§ Problem statement:
Only the lines below, from the one with "Select the Deviation radio button" through the one with "Open the Perfil sidebar icon", are to be written out, exactly.

(Records from a data collection)

━━━━━━━━

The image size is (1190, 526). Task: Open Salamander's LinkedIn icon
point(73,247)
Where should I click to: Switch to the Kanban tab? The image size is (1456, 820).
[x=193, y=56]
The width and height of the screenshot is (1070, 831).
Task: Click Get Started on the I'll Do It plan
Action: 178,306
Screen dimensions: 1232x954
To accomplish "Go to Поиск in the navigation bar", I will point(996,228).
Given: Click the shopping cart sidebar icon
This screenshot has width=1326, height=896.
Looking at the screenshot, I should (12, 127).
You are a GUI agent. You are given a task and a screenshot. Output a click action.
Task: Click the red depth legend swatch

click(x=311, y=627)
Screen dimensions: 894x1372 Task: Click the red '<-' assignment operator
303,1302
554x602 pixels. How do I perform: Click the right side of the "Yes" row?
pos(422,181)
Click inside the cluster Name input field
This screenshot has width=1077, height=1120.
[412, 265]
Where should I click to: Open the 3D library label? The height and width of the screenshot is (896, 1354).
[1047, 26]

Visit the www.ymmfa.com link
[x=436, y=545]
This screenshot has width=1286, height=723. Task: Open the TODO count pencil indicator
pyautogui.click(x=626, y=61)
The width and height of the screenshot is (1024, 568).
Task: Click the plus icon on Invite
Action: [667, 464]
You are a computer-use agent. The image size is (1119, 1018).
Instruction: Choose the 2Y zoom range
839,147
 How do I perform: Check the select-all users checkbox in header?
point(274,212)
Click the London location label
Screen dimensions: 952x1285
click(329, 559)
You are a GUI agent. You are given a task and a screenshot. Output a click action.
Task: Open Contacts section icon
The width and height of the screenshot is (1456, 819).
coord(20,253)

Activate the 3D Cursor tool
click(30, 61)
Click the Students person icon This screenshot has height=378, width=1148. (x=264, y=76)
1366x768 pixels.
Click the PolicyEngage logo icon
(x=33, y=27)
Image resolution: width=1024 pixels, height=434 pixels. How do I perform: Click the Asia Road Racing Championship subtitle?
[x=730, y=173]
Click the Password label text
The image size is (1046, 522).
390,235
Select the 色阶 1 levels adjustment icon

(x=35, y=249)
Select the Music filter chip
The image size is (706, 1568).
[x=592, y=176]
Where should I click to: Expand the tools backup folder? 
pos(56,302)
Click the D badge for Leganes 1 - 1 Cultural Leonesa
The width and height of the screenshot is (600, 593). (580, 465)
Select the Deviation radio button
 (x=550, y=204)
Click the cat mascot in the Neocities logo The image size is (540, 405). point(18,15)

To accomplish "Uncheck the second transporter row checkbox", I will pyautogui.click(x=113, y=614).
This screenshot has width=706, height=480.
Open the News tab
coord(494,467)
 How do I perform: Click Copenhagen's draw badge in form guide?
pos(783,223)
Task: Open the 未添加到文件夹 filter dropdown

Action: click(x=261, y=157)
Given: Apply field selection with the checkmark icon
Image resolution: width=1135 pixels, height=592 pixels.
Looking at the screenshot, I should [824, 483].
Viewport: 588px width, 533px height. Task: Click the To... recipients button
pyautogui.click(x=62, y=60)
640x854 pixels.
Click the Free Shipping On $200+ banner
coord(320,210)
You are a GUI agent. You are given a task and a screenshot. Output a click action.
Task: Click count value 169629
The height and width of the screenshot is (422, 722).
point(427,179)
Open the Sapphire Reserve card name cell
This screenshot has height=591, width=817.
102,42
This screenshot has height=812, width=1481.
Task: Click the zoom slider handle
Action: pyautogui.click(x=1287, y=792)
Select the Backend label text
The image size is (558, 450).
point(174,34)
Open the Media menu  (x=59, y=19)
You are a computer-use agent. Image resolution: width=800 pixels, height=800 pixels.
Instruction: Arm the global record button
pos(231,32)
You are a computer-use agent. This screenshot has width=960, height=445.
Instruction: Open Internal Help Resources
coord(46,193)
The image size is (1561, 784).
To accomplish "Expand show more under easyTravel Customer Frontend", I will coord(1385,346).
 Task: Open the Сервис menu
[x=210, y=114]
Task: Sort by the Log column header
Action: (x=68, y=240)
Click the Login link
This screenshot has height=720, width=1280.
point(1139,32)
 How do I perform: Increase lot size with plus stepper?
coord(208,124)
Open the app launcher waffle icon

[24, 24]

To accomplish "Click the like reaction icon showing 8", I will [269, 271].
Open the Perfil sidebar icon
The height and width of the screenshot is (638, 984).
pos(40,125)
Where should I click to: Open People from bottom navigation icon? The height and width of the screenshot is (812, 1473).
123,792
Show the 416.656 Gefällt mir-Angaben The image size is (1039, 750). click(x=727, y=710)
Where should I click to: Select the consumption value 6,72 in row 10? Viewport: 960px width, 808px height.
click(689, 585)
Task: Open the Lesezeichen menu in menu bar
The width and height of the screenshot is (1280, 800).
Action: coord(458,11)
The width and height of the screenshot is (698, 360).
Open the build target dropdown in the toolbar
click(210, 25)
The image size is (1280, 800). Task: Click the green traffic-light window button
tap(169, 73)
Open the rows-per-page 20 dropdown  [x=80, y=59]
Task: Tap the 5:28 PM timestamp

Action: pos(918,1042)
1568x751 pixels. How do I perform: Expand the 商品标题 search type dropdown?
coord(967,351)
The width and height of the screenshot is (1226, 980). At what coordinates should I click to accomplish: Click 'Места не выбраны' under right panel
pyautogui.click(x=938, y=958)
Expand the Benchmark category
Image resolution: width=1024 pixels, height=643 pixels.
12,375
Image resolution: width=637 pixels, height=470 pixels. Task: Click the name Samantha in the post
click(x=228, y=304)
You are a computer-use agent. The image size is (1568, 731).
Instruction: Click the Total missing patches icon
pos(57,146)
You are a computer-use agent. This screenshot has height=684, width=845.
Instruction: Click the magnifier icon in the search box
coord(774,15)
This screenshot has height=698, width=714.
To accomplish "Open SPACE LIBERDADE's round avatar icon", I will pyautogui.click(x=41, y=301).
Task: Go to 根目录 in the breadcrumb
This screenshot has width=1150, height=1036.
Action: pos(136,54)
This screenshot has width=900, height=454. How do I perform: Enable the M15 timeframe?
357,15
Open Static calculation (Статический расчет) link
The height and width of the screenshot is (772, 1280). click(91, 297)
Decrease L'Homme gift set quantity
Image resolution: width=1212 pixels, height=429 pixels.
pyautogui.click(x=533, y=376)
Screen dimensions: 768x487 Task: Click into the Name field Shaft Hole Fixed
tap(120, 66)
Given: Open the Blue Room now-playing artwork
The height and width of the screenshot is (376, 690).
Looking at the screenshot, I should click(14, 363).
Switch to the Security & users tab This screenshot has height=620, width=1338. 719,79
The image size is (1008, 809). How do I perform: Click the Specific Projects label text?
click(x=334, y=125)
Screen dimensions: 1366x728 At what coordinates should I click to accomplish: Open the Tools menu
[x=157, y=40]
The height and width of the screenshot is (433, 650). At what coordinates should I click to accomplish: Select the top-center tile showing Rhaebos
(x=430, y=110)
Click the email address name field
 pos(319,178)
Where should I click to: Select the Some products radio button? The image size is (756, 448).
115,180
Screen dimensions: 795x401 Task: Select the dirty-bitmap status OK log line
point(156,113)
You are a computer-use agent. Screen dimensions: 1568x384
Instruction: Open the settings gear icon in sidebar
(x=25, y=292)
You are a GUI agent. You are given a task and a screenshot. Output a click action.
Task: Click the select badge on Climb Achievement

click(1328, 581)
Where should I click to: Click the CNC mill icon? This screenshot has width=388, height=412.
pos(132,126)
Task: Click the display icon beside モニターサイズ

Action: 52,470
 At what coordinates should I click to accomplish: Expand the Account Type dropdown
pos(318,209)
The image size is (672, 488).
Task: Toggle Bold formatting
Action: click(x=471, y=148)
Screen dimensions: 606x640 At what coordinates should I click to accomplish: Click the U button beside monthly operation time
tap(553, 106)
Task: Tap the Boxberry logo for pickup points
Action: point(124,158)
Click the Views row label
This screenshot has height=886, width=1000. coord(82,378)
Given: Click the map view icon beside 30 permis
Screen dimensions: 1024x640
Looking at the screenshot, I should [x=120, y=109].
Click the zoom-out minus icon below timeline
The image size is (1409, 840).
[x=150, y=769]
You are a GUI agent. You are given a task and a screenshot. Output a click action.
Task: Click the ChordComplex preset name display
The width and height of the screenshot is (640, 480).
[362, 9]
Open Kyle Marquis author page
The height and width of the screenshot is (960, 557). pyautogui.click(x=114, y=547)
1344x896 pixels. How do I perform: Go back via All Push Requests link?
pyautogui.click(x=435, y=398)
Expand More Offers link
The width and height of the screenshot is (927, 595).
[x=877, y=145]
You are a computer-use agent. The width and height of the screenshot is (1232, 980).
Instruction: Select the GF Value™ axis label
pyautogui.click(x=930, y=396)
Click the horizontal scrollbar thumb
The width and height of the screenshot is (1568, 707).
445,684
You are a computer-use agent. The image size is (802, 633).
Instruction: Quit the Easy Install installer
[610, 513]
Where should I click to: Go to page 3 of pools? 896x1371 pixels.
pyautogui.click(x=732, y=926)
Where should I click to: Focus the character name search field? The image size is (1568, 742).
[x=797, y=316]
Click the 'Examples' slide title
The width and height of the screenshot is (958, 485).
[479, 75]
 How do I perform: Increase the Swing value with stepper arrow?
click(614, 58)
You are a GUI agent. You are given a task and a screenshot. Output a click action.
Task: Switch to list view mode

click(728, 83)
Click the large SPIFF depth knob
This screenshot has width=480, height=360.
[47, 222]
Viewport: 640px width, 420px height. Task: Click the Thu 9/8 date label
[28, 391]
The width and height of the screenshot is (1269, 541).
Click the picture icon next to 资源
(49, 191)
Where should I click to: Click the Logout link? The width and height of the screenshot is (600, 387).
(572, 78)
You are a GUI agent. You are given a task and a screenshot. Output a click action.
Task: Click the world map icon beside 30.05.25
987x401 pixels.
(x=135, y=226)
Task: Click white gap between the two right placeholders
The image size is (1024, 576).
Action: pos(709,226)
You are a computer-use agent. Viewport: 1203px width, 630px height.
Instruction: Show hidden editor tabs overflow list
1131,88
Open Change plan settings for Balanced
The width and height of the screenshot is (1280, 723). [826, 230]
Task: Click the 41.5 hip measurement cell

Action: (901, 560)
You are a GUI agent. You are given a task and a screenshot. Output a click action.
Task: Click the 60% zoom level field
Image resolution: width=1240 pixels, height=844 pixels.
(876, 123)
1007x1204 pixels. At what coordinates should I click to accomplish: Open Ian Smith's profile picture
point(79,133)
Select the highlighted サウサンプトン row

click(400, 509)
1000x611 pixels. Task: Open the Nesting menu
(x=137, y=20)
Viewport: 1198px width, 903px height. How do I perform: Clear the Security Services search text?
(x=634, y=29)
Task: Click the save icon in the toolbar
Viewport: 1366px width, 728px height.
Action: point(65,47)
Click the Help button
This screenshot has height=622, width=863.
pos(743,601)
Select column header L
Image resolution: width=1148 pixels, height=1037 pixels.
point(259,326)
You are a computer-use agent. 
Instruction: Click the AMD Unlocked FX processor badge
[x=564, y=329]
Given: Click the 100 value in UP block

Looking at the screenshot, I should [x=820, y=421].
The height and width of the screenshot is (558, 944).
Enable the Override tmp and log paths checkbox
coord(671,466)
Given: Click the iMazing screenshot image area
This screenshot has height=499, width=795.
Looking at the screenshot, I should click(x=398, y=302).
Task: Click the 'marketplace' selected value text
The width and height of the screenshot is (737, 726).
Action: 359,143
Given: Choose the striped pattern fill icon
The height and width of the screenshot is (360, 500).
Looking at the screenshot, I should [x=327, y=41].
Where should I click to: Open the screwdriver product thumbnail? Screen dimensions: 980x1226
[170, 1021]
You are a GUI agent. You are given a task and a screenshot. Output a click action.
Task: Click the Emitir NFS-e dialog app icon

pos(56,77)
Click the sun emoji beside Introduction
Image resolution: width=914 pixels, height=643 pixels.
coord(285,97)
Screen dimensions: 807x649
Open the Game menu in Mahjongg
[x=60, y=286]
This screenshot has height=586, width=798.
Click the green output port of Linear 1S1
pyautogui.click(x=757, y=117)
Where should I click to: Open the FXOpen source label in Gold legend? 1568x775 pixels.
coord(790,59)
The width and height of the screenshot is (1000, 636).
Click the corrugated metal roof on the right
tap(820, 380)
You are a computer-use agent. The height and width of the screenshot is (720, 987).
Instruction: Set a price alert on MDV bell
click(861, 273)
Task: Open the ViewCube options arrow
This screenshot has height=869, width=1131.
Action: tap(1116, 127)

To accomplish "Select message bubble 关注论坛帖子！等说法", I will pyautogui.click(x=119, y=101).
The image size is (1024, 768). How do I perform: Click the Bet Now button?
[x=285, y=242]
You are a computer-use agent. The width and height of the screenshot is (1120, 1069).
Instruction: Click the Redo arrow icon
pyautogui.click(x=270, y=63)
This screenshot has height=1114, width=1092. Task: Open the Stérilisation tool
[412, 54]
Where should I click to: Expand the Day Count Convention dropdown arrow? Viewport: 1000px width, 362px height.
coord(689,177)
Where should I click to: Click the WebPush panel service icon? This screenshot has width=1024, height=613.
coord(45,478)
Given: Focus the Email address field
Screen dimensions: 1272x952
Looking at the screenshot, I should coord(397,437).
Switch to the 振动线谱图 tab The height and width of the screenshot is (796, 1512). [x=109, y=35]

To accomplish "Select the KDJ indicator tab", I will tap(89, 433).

━━━━━━━━

§ Reply to the exercise:
Select the Deviation radio button
 (x=550, y=204)
Click the cat mascot in the Neocities logo The image size is (540, 405). point(18,15)

To accomplish "Uncheck the second transporter row checkbox", I will pyautogui.click(x=113, y=614).
This screenshot has width=706, height=480.
Open the News tab
coord(494,467)
 How do I perform: Click Copenhagen's draw badge in form guide?
pos(783,223)
Task: Open the 未添加到文件夹 filter dropdown

Action: click(x=261, y=157)
Given: Apply field selection with the checkmark icon
Image resolution: width=1135 pixels, height=592 pixels.
Looking at the screenshot, I should [824, 483].
Viewport: 588px width, 533px height. Task: Click the To... recipients button
pyautogui.click(x=62, y=60)
640x854 pixels.
Click the Free Shipping On $200+ banner
coord(320,210)
You are a GUI agent. You are given a task and a screenshot. Output a click action.
Task: Click count value 169629
The height and width of the screenshot is (422, 722).
point(427,179)
Open the Sapphire Reserve card name cell
This screenshot has height=591, width=817.
102,42
This screenshot has height=812, width=1481.
Task: Click the zoom slider handle
Action: pyautogui.click(x=1287, y=792)
Select the Backend label text
The image size is (558, 450).
point(174,34)
Open the Media menu  (x=59, y=19)
You are a computer-use agent. Image resolution: width=800 pixels, height=800 pixels.
Instruction: Arm the global record button
pos(231,32)
You are a computer-use agent. This screenshot has width=960, height=445.
Instruction: Open Internal Help Resources
coord(46,193)
The image size is (1561, 784).
To accomplish "Expand show more under easyTravel Customer Frontend", I will coord(1385,346).
 Task: Open the Сервис menu
[x=210, y=114]
Task: Sort by the Log column header
Action: (x=68, y=240)
Click the Login link
This screenshot has height=720, width=1280.
point(1139,32)
 How do I perform: Increase lot size with plus stepper?
coord(208,124)
Open the app launcher waffle icon

[24, 24]

To accomplish "Click the like reaction icon showing 8", I will [269, 271].
Open the Perfil sidebar icon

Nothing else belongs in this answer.